LG will raus aus dem Smartphone-Geschäft, findet keinen Käufer

Das koreanische Unternehmen LG plant die Schließung seines Smartphone-Geschäfts. Dies berichtet der Korea Herald. Der Konzern habe versucht, Käufer zu finden, war mir der Suche aber wohl glücklos.

LG Optimus 4 x HD, Quelle: LG

Es ist im schnelllebigen Technologiesektor von heute nicht mehr als eine Randnotiz. Doch es ist vielmehr ein Fingerzeig mit Signalwirkung für die gesamte Smartphone-Branche. LG denkt über die Schließung seines Smartphone-Geschäfts nach, nachdem es keine Käufer für eine Übernahme gefunden hatte.

Schon im Januar gab es Hinweise, dass LG auf der Suche nach Kooperationspartnern sei, und mit der Verkleinerung oder der Schließung des Smartphone-Geschäfts liebäugelte.
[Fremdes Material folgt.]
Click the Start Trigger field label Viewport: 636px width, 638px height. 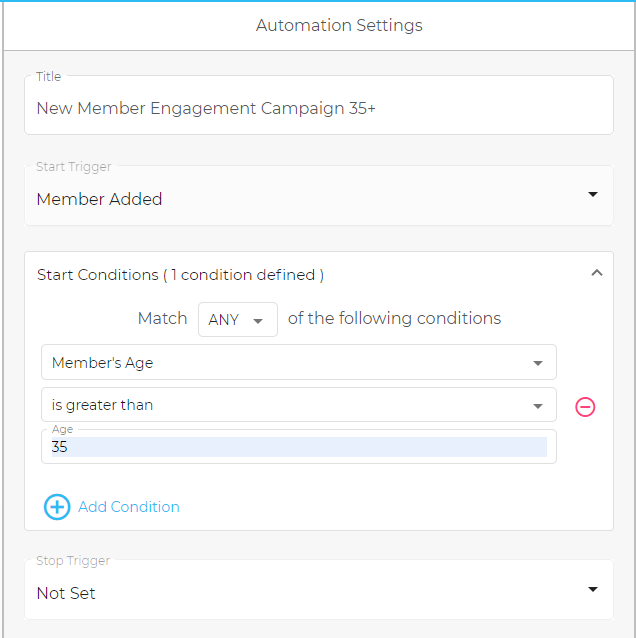[x=74, y=166]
Das gestaltete sich jedoch schwierig.

Smartphone-Markt hart umkämpft

Im Korea Herald erfahren wir, dass LG in Gesprächen über den Verkauf seines Smartphone-Geschäfts sowohl mit der vietnamesischen Vingroup stand als auch mit dem deutschen Autobauer Volkswagen. Doch die Gespräche endeten nicht in einer Übereinkunft.

Der Verkauf des Smartphone-Geschäfts LGs an Volkswagen wirkt auf den ersten Blick sowohl interessant als auch ungewöhnlich. Er hätte aber dem Konzern in erster Linie zusätzliche Technologie für die Zukunft in der Elektromobilität beschert. Denn auch in Elektroautos werden Touchscreens mit Internetanschluss verbaut werden müssen.

Genau in diesem Geschäftsfeld beispielsweise sieht auch LG Potenzial. Das Unternehmen versprach, keine Mitarbeiter zu entlassen und Analysten glauben, dass die Arbeitskräfte dann unter anderem in Bereichen zur Entwicklung von Bauteilen für die Automobilindustrie unterkommen werden.

Entscheidung wohl im April

Dem Bericht zufolge dürfte LG eine Entscheidung im kommenden Monat verkünden. Dann nämlich kommt es zu einem Treffen des Vorstands, bei dem grundlegende Entscheidungen besprochen werden dürften.

Signalwirkung für Smartphone-Industrie

LGs Entscheidung wird in jedem Fall eine Signalwirkung für den Rest der Industrie haben. Denn Marktforschern zufolge handelt es sich bei LGs Smartphonegeschäft um den „neuntgrößten“ Anbieter am Markt. LG erzielte demzufolge rund zwei Prozent Marktanteile und konnte 2020 knapp 25 Millionen Smartphones verkaufen. Trotz allem war das Smartphone-Geschäft des Unternehmens defizitär und erwirtschaftete kein Geld.

Viele Jahre schon gibt es Erkenntnisse, dass neben Apple kaum ein anderer Smartphone-Anbieter wirklich Geld verdient. Zuletzt geriet auch Samsung ins Straucheln. Sieht man davon ab, dass der Apple-Konkurrent wegen anhaltender Chip-Knappheit womöglich 2021 kein Galaxy Note veröffentlichen möchte, fiel es auch Samsung schwer, mit seinem Smartphone-Geschäft profitabel zu sein.